Inflammatory bowel disease, or IBD, is when there is inflammation, or swelling, in the gastrointestinal (GI) tract and a lifelong immune response.

    • IBD causes the body and immune system to think that food, bacteria and other needed things in the intestine are not supposed to be there. With this, the body attacks the cells of the bowels, causing inflammation that does not easily go away.
    • IBD affects both men and women.
    • IBD is often found in people in their late teens and 20s, though it can be found at any age.
    • Symptoms of IBD can differ from person to person and depend on the type of inflammatory bowel disease.
    • There are two main types of inflammatory bowel disease: ulcerative colitis and Crohn’s disease.
      • Ulcerative colitis (UC)
        • Inflammation in the colon or rectum
        • Can cause:
          • Diarrhea (loose stool)
          • Cramps
          • Rectal bleeding
      • Crohn’s disease (CD):
        • Inflammation or ulceration throughout the GI tract
        • Can cause:
          • Cramps/belly pain (often in the lower right side)
          • Diarrhea
          • Weight loss
          • Bleeding
    • Both Crohn’s disease and ulcerative colitis are illnesses with times of remission (when you feel well) and relapse (when you feel ill).
    • There are many types of treatment plans that your doctor can order to control the symptoms of IBD, and each of these has specific actions and side effects.
    • About 15 to 30 percent of patients with IBD have a family member with the disease. There is research underway to find out if a certain gene or a group of genes makes a person more likely to get IBD.
    • There is little proof that stress causes IBD. As with other illnesses, stress may make symptoms worse.
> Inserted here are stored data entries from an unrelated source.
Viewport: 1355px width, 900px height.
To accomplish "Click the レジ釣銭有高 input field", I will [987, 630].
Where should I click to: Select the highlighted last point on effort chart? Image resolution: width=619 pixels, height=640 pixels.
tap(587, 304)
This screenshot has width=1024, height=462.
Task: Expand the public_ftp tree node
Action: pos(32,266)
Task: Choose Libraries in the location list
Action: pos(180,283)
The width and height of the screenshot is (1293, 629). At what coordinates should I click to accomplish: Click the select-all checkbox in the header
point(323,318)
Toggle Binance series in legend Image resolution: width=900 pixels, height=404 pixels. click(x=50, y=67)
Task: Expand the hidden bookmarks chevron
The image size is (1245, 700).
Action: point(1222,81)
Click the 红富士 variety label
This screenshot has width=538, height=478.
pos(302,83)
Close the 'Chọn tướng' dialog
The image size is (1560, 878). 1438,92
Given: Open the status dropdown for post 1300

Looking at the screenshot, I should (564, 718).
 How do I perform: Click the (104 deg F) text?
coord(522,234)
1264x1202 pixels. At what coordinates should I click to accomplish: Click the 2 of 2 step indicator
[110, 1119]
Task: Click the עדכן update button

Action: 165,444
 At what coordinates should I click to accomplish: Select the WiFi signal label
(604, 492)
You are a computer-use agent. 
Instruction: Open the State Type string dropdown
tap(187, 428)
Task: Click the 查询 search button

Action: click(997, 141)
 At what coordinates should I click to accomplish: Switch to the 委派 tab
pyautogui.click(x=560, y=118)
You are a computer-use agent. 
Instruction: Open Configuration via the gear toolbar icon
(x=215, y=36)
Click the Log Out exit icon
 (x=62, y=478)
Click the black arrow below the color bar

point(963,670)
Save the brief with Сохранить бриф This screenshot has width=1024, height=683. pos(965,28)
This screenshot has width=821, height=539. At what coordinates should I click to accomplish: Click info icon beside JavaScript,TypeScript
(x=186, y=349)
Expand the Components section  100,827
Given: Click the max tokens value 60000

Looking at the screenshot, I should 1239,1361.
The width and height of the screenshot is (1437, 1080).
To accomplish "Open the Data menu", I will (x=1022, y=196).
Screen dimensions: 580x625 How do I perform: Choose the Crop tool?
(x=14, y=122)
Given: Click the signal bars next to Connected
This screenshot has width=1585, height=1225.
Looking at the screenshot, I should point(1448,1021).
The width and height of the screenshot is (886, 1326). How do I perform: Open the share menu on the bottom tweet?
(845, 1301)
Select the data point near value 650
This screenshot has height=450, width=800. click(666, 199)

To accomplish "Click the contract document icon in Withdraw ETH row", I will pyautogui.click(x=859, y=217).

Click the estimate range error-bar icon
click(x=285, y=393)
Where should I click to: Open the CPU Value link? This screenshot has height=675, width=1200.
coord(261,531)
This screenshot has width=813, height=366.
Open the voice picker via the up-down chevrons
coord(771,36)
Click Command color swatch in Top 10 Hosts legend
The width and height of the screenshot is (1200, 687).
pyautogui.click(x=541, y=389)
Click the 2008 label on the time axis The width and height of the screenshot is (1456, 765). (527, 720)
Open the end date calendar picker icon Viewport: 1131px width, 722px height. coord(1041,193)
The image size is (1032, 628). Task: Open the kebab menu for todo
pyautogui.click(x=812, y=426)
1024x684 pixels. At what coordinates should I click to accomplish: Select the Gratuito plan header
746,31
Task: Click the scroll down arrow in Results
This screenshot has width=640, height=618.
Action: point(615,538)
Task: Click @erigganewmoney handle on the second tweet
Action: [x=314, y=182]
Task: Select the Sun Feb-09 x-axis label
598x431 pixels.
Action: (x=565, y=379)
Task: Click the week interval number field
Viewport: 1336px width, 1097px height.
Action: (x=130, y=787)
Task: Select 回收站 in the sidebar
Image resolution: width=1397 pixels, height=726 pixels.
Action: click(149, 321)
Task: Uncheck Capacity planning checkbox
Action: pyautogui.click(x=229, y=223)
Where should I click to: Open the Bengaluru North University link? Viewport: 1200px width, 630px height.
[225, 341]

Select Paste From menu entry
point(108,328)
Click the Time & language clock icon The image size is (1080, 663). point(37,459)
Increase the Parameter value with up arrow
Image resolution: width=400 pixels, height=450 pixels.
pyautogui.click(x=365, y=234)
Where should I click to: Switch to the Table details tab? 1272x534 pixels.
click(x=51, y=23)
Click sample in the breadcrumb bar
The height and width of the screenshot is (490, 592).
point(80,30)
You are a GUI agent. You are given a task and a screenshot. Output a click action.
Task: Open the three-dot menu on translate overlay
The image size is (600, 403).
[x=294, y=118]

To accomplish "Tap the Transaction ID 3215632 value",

Stress management might be suggested.
    • Treatments for IBD often include medications, nutrition, emotional support or surgery, based on the type of IBD.
    • While what you eat does not cause IBD, foods can cause or worsen symptoms when the disease is active.
      • Your doctor may do a nutritional assessment to find out if you are taking in enough calories, vitamins and minerals.

Diagnosing IBD

Inflammatory bowel disease is typically confirmed by pathology (tissue biopsy), although imaging studies and blood tests may help clinicians reach the diagnosis.

Endoscopic procedures allow gastroenterologists to identify areas of concern within the digestive tract using a flexible viewing probe with a camera that is inserted through the anus. Samples of tissue (biopsy) are taken for evaluation.

Your Gastroenterology Associates physician may recommend one or more of the following exams:

  • Colonoscopy: Examines entire colon and sometimes part of the small intestine (the terminal ileum)
  • Sigmoidoscopy: Examines your rectum and sigmoid—the last portion of the large intestine
  • Upper Endoscopy: Examines the esophagus, stomach, and the first part of the small intestine

Imaging studies (CT scan or MRI) may help in identifying complications related to IBD like fistulas and bowel obstructions.

Coping With IBD

Though IBD is a long-term health issue that has times of remission and relapse, most people have a normal life span and a good quality of life.

For those who have chronic and continuing symptoms, here are a few tips to try:

  • Know your body and how IBD affects you.
  • Learn to care for yourself — have control over those things you can control.
  • Build a support system that works for you: family, friends and support groups.
  • Be sure to follow instructions from your medical team.